What to work on ▸ Please output everything from the first of the rows below down to the line containing "Action: [x=739, y=341]", both ends included, without the pictures.

Dataset records ▸
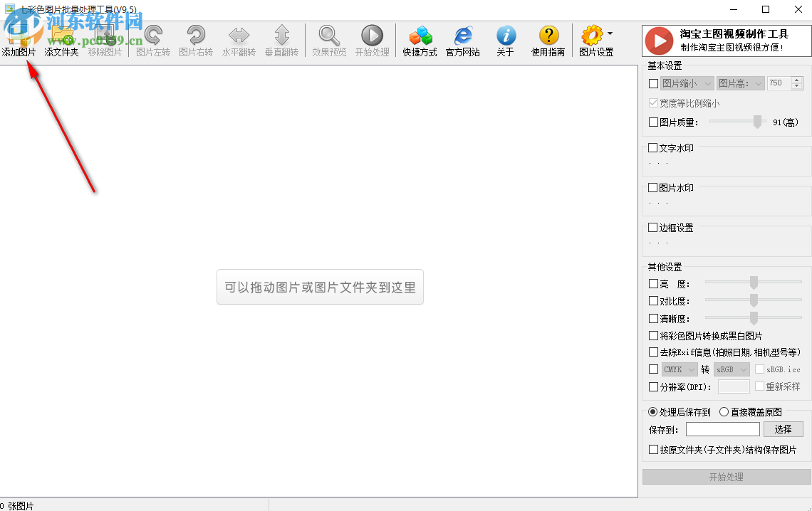The width and height of the screenshot is (812, 511).
Task: Open the 图片高 dropdown list
Action: pyautogui.click(x=741, y=83)
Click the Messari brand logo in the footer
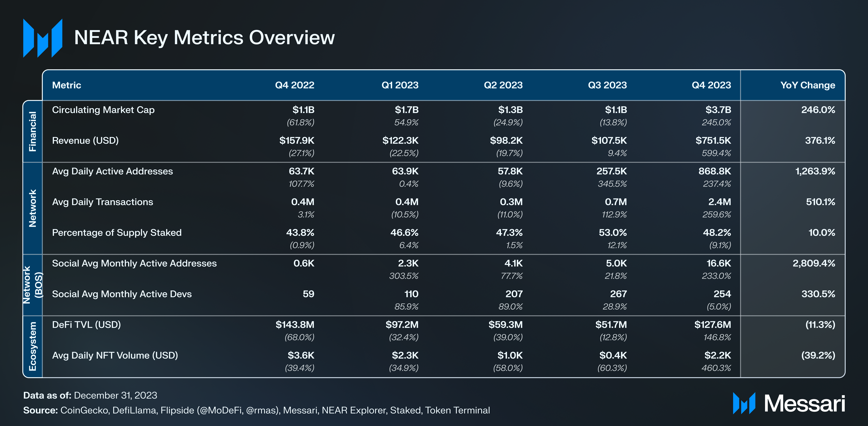868x426 pixels. pyautogui.click(x=789, y=403)
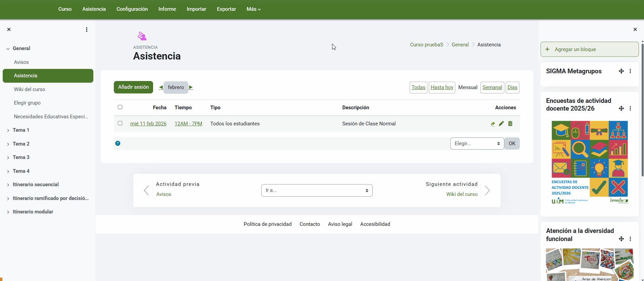Delete session with the trash icon
Image resolution: width=644 pixels, height=281 pixels.
click(510, 124)
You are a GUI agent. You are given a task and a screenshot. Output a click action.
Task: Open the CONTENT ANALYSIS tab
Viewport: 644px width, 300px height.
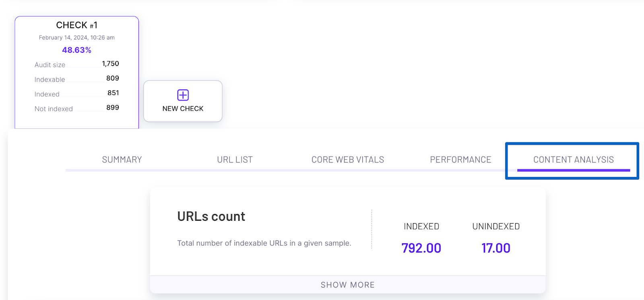[574, 160]
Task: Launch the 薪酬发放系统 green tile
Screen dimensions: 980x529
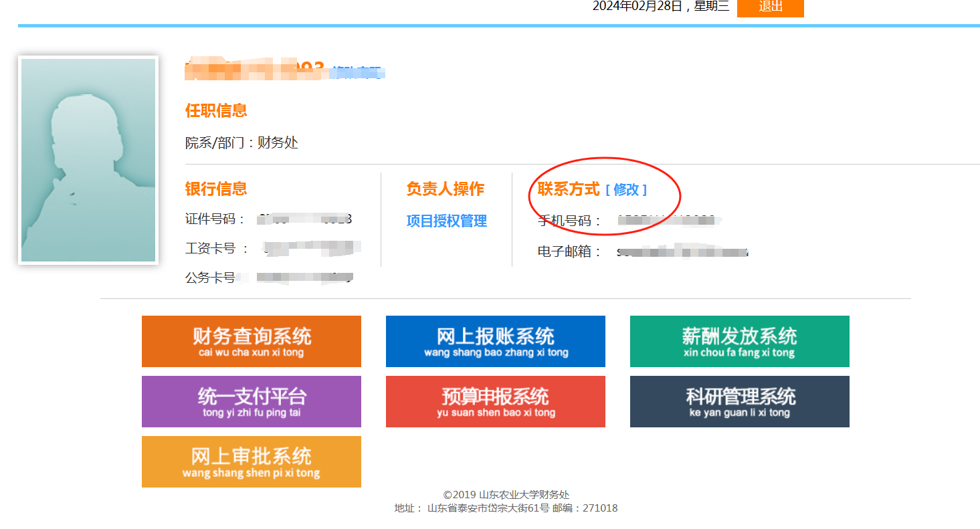Action: [x=739, y=341]
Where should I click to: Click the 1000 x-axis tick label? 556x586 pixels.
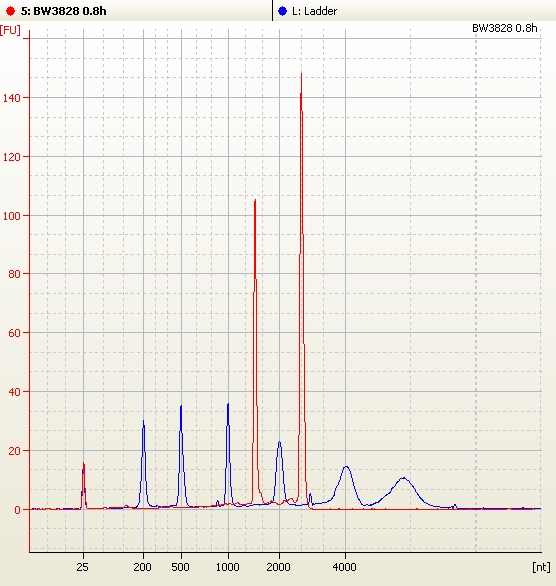point(228,567)
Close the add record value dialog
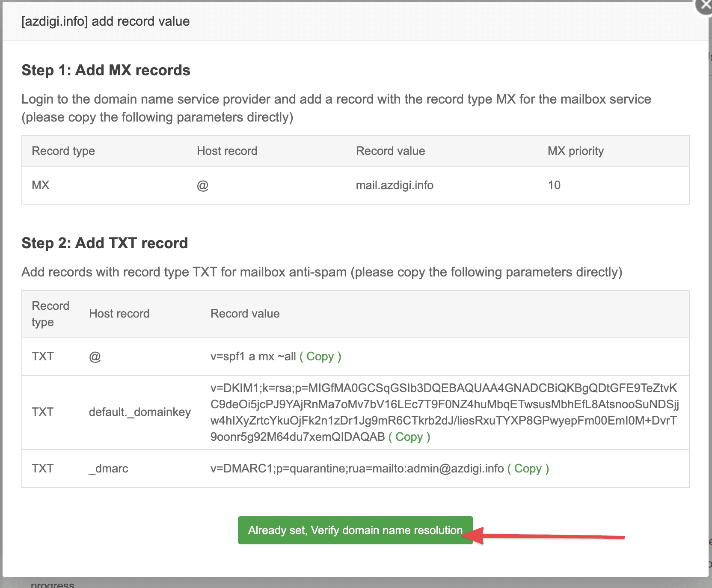The width and height of the screenshot is (712, 588). [705, 5]
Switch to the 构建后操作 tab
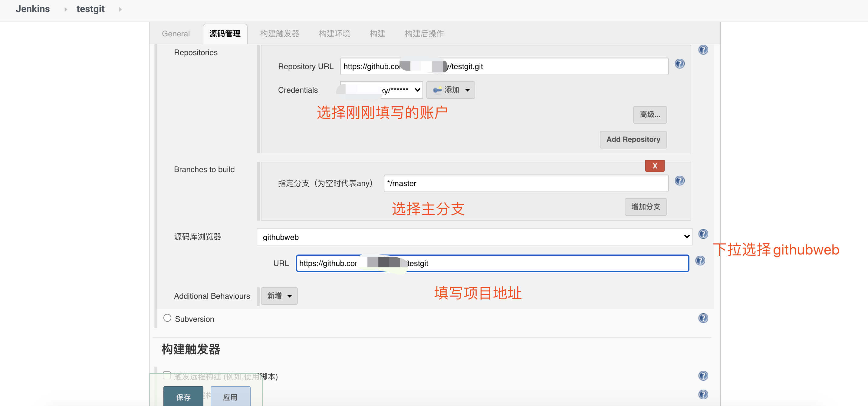The image size is (868, 406). (424, 34)
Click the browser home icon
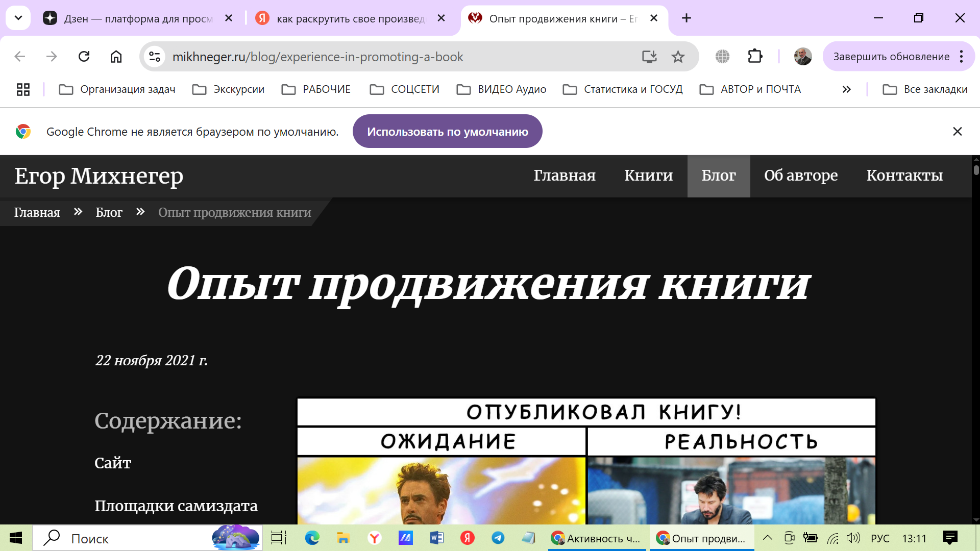 tap(116, 57)
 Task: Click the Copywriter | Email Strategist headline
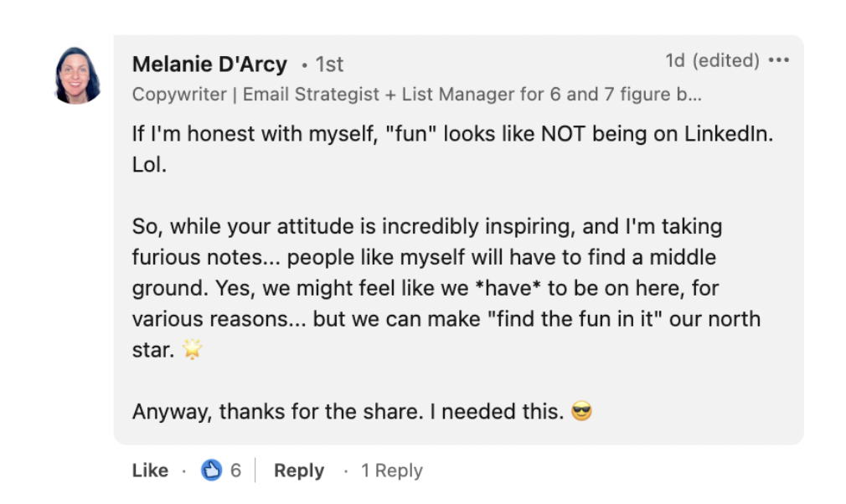(416, 95)
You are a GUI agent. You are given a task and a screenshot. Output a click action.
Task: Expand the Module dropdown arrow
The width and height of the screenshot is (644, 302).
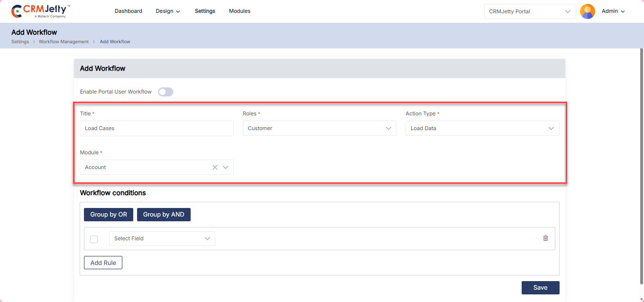[226, 167]
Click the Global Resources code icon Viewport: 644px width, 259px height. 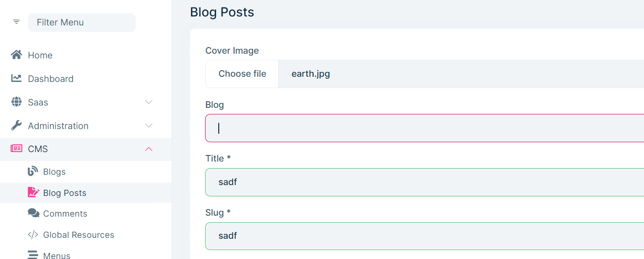(x=33, y=235)
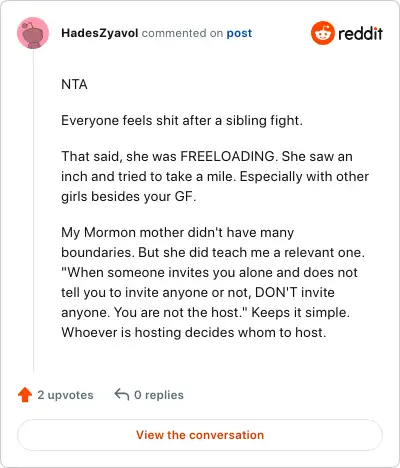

Solution to this task ▸
The width and height of the screenshot is (812, 511).
Task: Open the 图片高 dropdown list
Action: pyautogui.click(x=741, y=83)
Click the Messari brand logo in the footer
868x426 pixels. pyautogui.click(x=789, y=403)
Delete session with the trash icon
Image resolution: width=644 pixels, height=281 pixels.
click(510, 124)
You are a GUI agent. You are given a task and a screenshot. Output a click action.
Task: Open the CONTENT ANALYSIS tab
Viewport: 644px width, 300px height.
[574, 160]
Task: Launch the 薪酬发放系统 green tile
Screen dimensions: 980x529
Action: [x=739, y=341]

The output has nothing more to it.